> What needs to be done:
Please copy the entries from the line containing "Where should I click to: Collapse" through the line containing "the Discover card" word for word, omitting the pictures.

> Given records:
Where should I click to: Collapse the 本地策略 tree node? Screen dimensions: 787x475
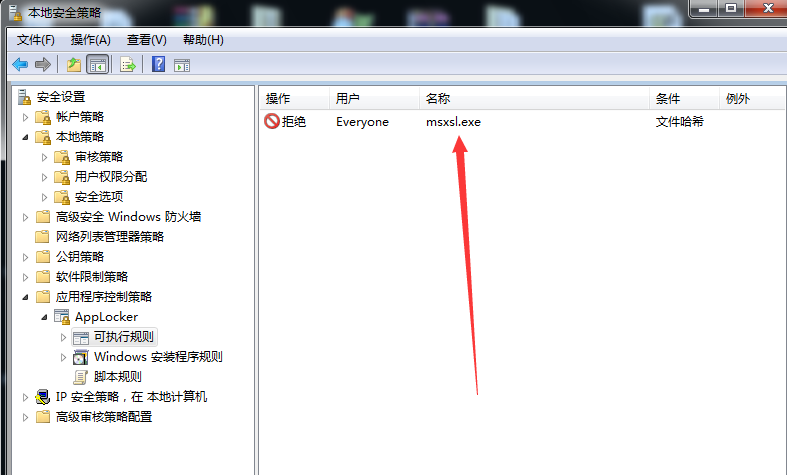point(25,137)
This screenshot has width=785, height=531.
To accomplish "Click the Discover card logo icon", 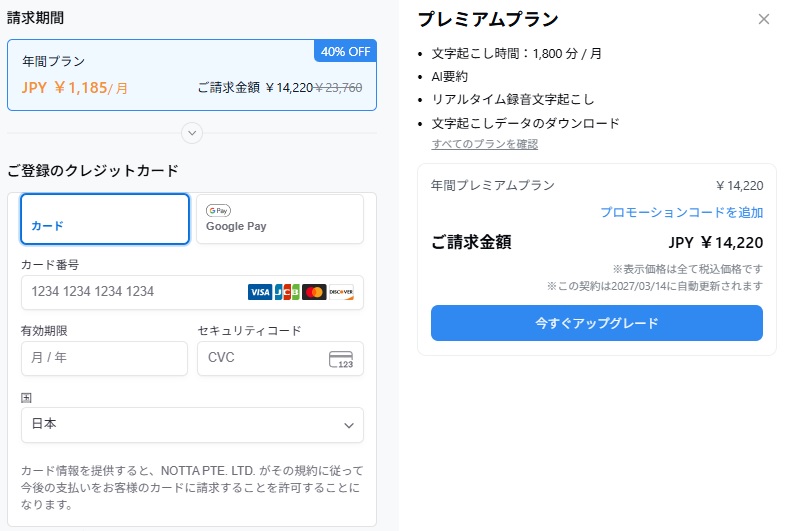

---

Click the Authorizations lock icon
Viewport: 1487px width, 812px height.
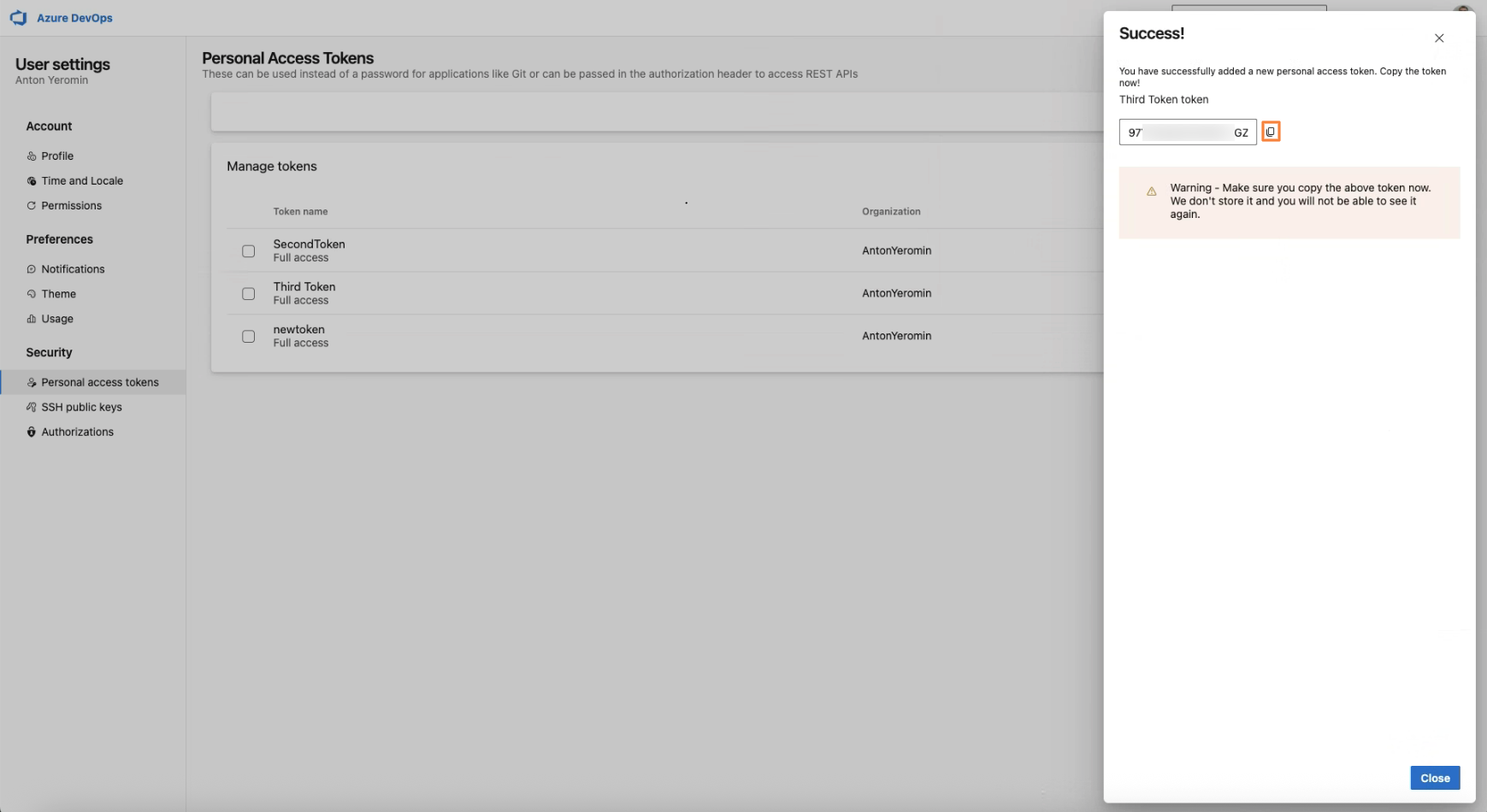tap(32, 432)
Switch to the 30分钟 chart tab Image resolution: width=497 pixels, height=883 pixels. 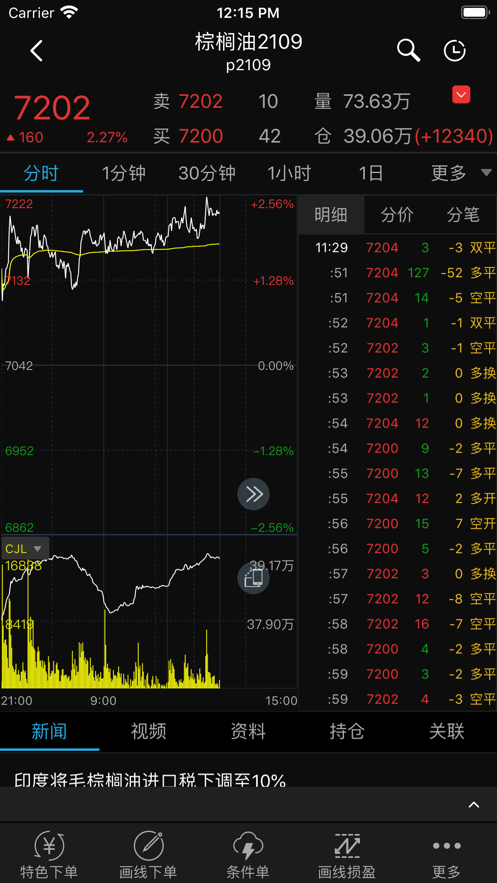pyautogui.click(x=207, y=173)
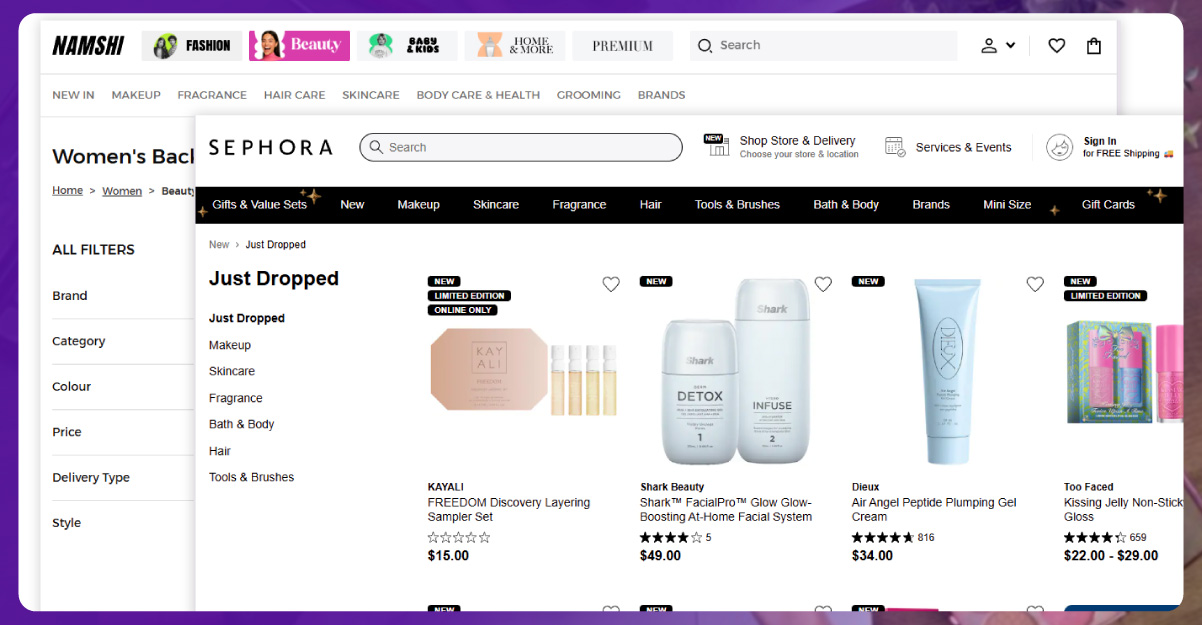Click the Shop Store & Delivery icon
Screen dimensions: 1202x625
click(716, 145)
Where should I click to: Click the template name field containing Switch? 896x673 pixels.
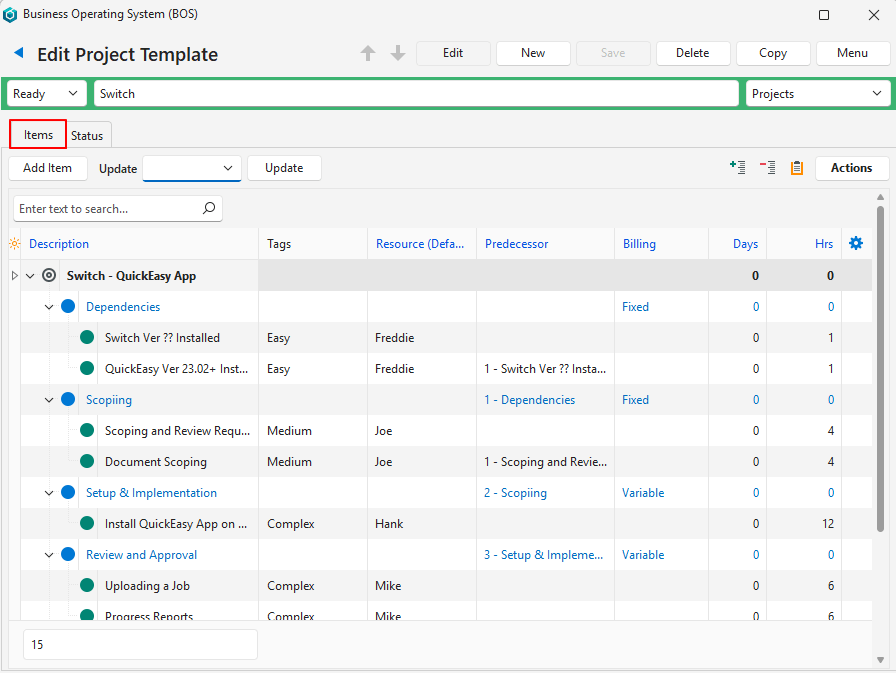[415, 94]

---

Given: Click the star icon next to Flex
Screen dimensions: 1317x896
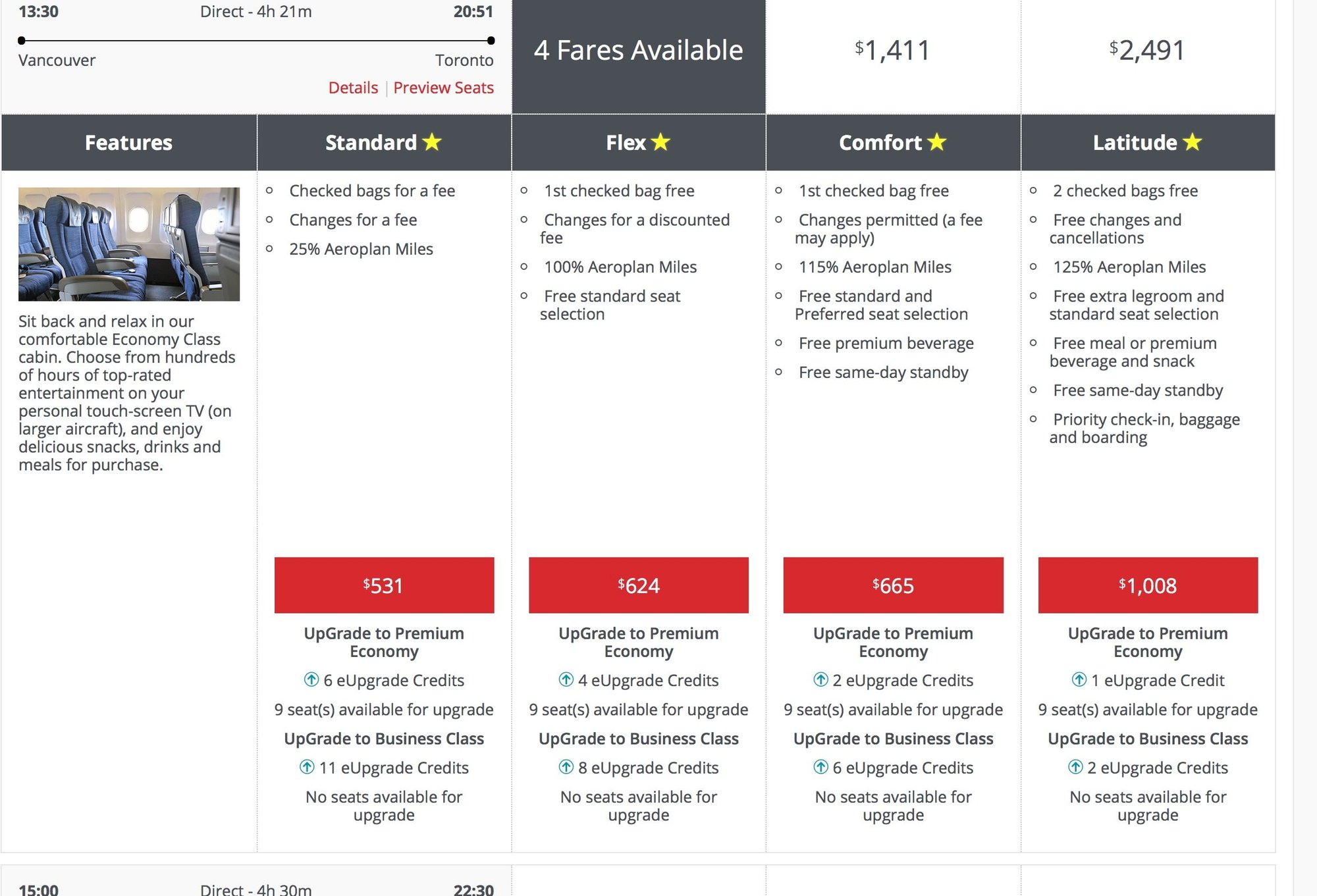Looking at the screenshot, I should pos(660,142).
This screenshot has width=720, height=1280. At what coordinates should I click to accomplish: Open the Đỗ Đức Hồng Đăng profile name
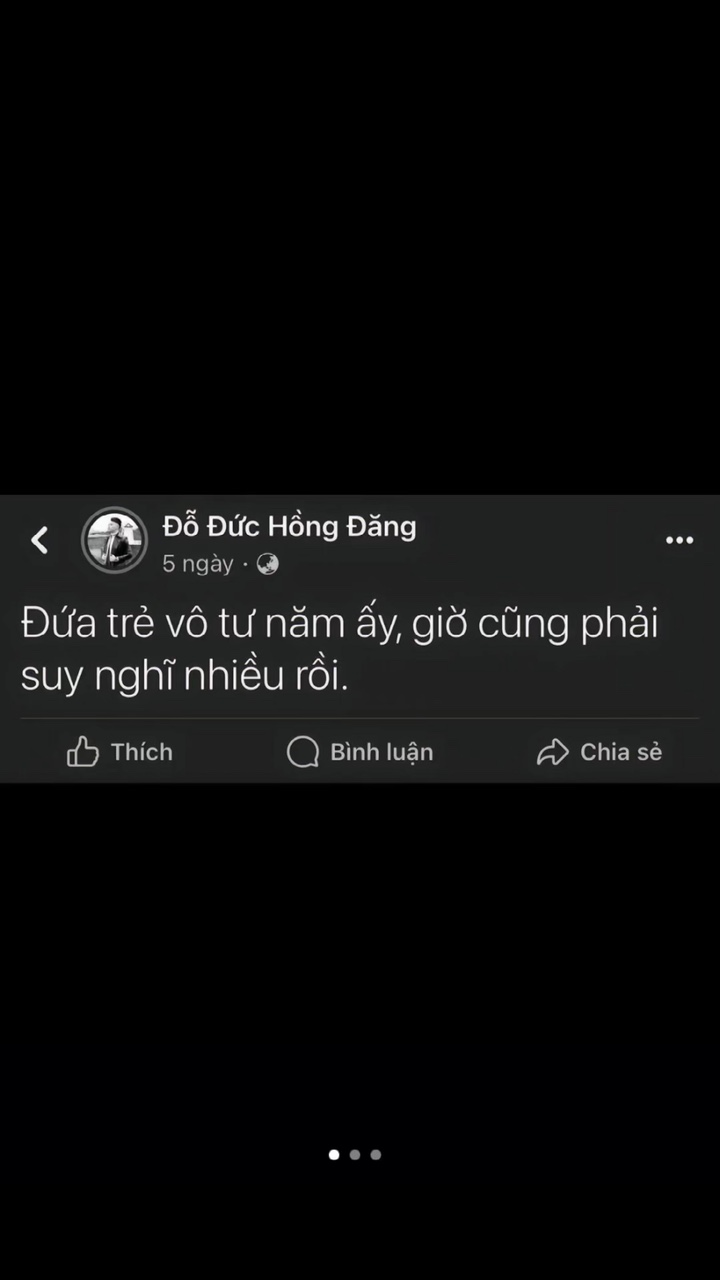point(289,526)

> Solution below:
Where should I click to: Collapse the 本地策略 tree node? Screen dimensions: 787x475
point(25,137)
This screenshot has width=785, height=531.
To accomplish "Click the Discover card logo icon", 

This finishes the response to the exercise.